IS12: Superlinear stochastic partial differential equations
date: 7/14/2025, time: 14:00-15:30, room: ICS 139
Organizer: Mickey Salins (Boston University)
Chair: Mickey Salins (Boston University)
Malliavin differentiability of solutions to semilinear parabolic SPDEs
Carlo Marinelli (University College London)
Estimates on first-order pointwise Malliavin derivatives of mild solutions to a class of parabolic dissipative stochastic PDEs are discussed. Such equations, posed on bounded domains of \(\mathbb{R}^d\), are driven by multiplicative Wiener noise and their nonlinear drift term is the superposition operator associated to a locally Lipschitz-continuous function satisfying suitable polynomial growth bounds. The main arguments rely on the well-posedness theory in the mild sense for stochastic evolution equations in Banach spaces, monotonicity techniques, and a comparison principle.
Stochastic reaction diffusion equations with superlinear coefficients
Tusheng Zhang (University of Manchester/USTC)
In this talk, we consider the stochastic reaction-diffusion equation with logarithmic nonlinearity driven by multiplicative noise. Well-posedness will be discussed both in the settling of finite interval and the whole space. Lower order moment estimates of stochastic convolution play an important role.
De Giorgi-Nash-Moser theory and quasilinear SPDEs with transport noise
Antonio Agresti (Sapienza University of Rome)
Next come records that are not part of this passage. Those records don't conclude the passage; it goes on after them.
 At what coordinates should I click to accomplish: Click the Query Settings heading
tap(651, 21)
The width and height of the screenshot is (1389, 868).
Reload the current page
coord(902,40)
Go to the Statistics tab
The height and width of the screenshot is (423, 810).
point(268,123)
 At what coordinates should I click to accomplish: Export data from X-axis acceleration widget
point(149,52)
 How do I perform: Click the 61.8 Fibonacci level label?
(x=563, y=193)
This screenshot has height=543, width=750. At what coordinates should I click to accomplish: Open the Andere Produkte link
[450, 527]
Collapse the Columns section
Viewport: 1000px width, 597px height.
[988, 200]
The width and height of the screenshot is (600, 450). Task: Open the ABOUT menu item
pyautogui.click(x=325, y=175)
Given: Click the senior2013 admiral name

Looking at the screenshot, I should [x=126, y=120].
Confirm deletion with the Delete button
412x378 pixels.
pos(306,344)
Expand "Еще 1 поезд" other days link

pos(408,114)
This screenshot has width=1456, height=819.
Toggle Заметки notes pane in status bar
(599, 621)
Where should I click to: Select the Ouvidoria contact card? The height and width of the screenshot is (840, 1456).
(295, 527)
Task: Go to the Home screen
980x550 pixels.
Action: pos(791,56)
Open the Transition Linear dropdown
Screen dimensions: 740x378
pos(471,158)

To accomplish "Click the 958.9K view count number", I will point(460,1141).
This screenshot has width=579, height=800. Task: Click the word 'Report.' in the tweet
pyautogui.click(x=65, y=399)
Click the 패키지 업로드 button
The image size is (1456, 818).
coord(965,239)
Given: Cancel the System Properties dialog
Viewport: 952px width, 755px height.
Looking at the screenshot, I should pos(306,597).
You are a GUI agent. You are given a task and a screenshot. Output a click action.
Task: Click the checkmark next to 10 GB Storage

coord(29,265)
The De Giorgi–Nash–Moser (DGNM) estimates are one of the cornerstones of the regularity theory of PDEs, ensuring Hölder continuity for solutions to linear parabolic equations with bounded and measurable coefficients. In deterministic settings, they are particularly effective in establishing the existence of global smooth solutions of quasilinear parabolic PDEs in divergence form. However, their extension to SPDEs with transport noise remains a significant challenge. In this talk, I will present recent results establishing DGNM-type estimates for SPDEs driven by smooth transport noise. We show that even weak formulations suffice to obtain global smooth solutions for a broad class of quasilinear SPDEs, including Lotka–Volterra-type systems arising in population dynamics. I will also discuss the main challenges in extending these results to rough noise, which is essential for treating SPDEs with nonlinear transport noise.
Based on joint works with M. Sauerbrey (MPI MiS Leipzig) and M. Veraar (TU Delft).